While Wiberg called the rise in overdose deaths "a disturbing trend," Roesler, at the Health Department, said the steady decline in accidental injury motor vehicle deaths in Minnesota is "wonderful news." Historically, that has been the leading cause of preventable deaths. Drug deaths took the lead a few years ago.

But Roesler and Rick Carlson, the epidemiologist who compiled the state data at the Star Tribune's request, said the public should find the corresponding rise in drug overdose deaths worrisome.

"It's concerning in the public health world, but I would say that to any family, it's alarming," Carlson said.

Even as the number of overdose deaths continues to climb, the prescription drug problem is even worse than it appears, Roesler and Carlson said, because many more people overdose but survive. While overdose deaths were reported in all age groups, Carlson's data show that most occur in men and women ages 45-54.

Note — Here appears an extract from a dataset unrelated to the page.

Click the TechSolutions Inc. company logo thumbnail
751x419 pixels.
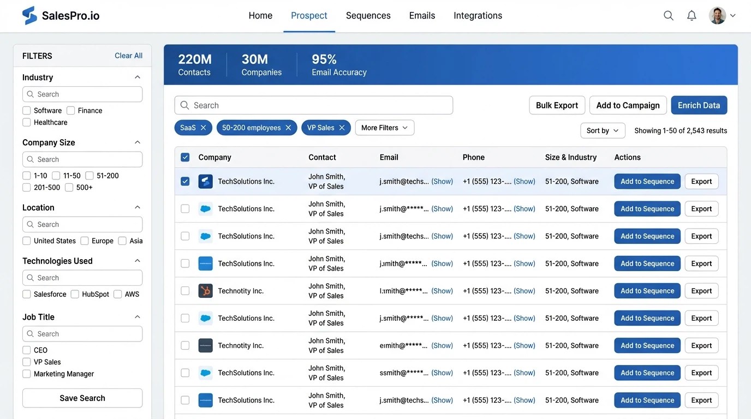tap(205, 181)
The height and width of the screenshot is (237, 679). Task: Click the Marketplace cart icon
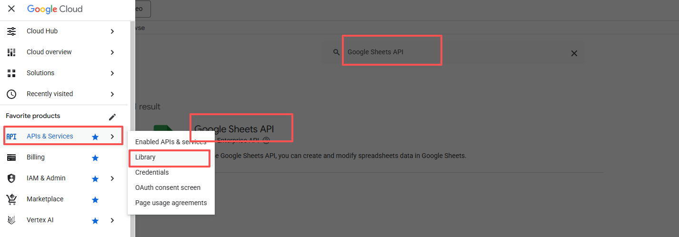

In May, Orput's office charged two young adults and three teenagers in the overdose death of Tara Fitzgerald, a 17-year-old honor student from Woodbury. Fitzgerald died in January after orally taking a synthetic drug marketed as the hallucinogenic drug LSD. Two of the five charged in the case have since pleaded guilty.

Meanwhile, county prosecutors also are pursuing several other overdose cases.

"Right now we're just prosecuting them left and right," Orput said. "When someone's dead, we put all the time in that we need to get a just verdict."